At least one muskie was trophy-sized, officials said, and at least two saugeye were large enough to potentially eclipse the state record of 9 pounds, 10 ounces, which Evergreen Lake has held for several years. From a purely numbers standpoint, Evergreen Lake receives annual stockings of 900 young muskies and many thousands of tiny saugeye.
A fish rescue is held each year to electro shock gamefish and return them to the 900-acre reservoir. This year’s rescue arrived 48 hours too late.
“While 50 muskies is tragic, the population in the lake will not be impacted and with the continued success of stockings in the future and in the recent past the population will rebound quickly,” said Steve Pallo, director of the Illinois Department of Natural Resources fisheries division. “I believe this is the first such ‘miss’ in many years. It does not make the incident any less unfortunate, but know we take this very seriously and promise to do our very best in the future.
“Seems we are having a rash of other summer fish kills recently a bit earlier than normal … this is weather-related,” Pallo said.
The National Oceanic and Atmospheric Administration reported recently the United States had the eighth-warmest June on record since recordkeeping began in the last 1800s.
Pallo pledged to try to boost the next muskie stocking at Evergreen if fish are available.
The fish kill happened this way, according to Mike Steffa, director of McLean County Parks & Recreation:
A containment fence stretched is designed to keep game fish that are pushed over the dam by high water from escaping downstream to the Mackinaw River until they are rescued and returned to the reservoir. Unfortunately, the fence, which was damaged during previous high water, did not prevent silver carp from swimming upstream from the river and being trapped with the game fish in the spillway.

────────────────────

* **Your objective**
Repeat the Evergreen Lake fish kill report starting with "The fish kill" and going on through "in the spillway.", swapping "silver carp" for "bighead carp".

* **The data**
────────────────────

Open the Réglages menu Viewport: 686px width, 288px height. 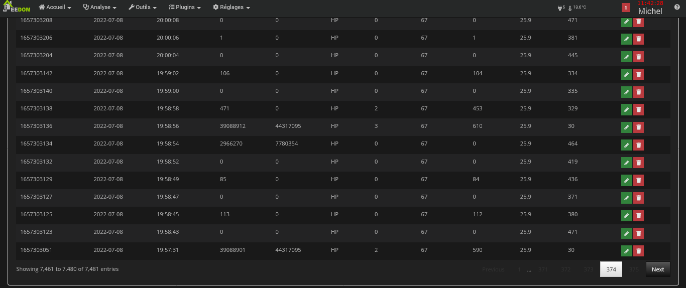point(232,8)
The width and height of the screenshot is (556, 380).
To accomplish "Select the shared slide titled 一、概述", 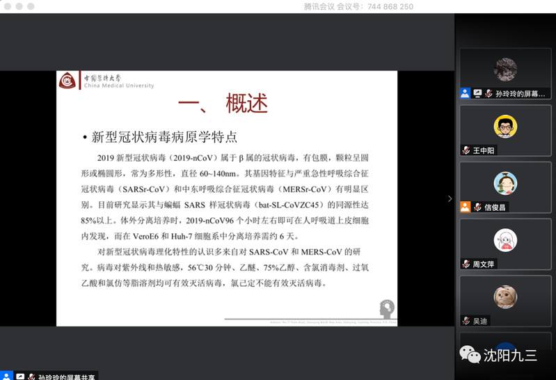I will 227,198.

────────────────────

* **Result for this task**
The fish kill happened this way, according to Mike Steffa, director of McLean County Parks & Recreation:
A containment fence stretched is designed to keep game fish that are pushed over the dam by high water from escaping downstream to the Mackinaw River until they are rescued and returned to the reservoir. Unfortunately, the fence, which was damaged during previous high water, did not prevent bighead carp from swimming upstream from the river and being trapped with the game fish in the spillway.